SXSW FILM FESTIVAL REVIEW! Man’s best friend. That’s how we regard dogs. But how do they view us? Are we dog’s best friend? That’s the question filmmaker Matthew Salleh poses in his heartfelt dog-umentary We Don’t Deserve Dogs. By traveling the globe, he reveals a plethora of wildly disparate individuals, each of whom harbors a unique connection with their canine companion. His documentary might be a tad saccharine for some, but, like a good lick in the face by an adorable puppy, it’s near-impossible to resist.
Salleh’s reach is extraordinary. He travels from South America to Africa, from Scotland to Turkey and Vietnam. For the most part, his subjects and their dogs live a mutually-beneficial lifestyle. Former child soldiers in Uganda treat them like spirit animals, finding in them the strength to deal with their past. “When naming a dog here,” Filda says, “We choose the name inspired by true-life experiences.” Stigmatized by her neighbors, she called her dog Lok Oroma, which translates as “Looks Don’t Hurt Me.”
There are examples where that symbiosis morphs into stranger forms. A saddened Vietnamese gentleman mourns the decrease in dog meat consumption. An uber-pampered dog receives annual birthday parties. It is frankly the most horrifying part of the film, which Salleh regards mournfully, with a sad piano score complementing the otherwise jolly proceedings (more on that score later). Then there’s Chino, the wanderer, who leads an independent double life and likes to visit the local grocery store.
“Are we dog’s best friend? That’s the question filmmaker Matthew Salleh poses in his heartfelt dog-umentary…”
Blake Ewing’s continuous (I’m serious, it never ends throughout the entire narrative) sentimental score may prove to be too suffocating for folks with a low tolerance for syrupy sentiment. The pace is leisurely and gentle, so those expecting a searing treatise on our mistreatment of canines, supplemented by a historical account of said relationship, will be disappointed.
That said, Salleh’s devotion to the subject is evident. His beautiful camerawork, capturing all those international locations, goes a long way to liven up the proceedings, as do the charming interviewees. We Don’t Deserve Dogs is filled with stories both inspiring and heartbreaking, such as one told by a Santiago citizen about abandoning his dog Rocky, or a pet rescuer talking about her adorable bullterrier.
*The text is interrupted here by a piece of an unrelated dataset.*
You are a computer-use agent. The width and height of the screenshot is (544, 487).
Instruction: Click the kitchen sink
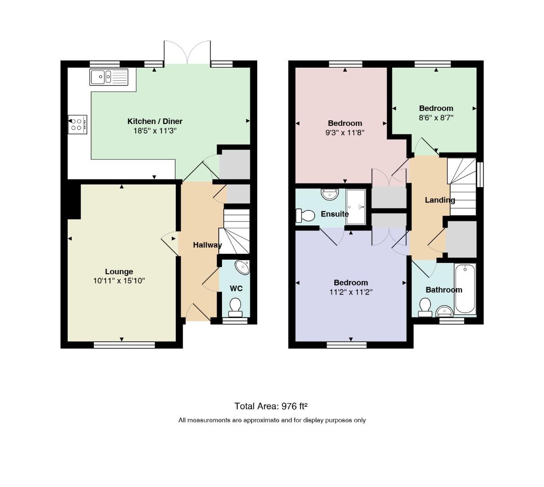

We certainly learn more about the owners than we do about the canines, for even Salleh’s keen, insightful eye isn’t able to penetrate those furry skulls. Most of his subjects are kind, generous, and do, in fact, seem to deserve their best friends. The feeling appears to be reciprocated. Regardless of whether We Don’t Deserve Dogs is as incendiary as its title suggests, dog lovers are bound to lap this up.
We Don’t Deserve Dogs was scheduled to screen at the 2020 SXSW Film Festival.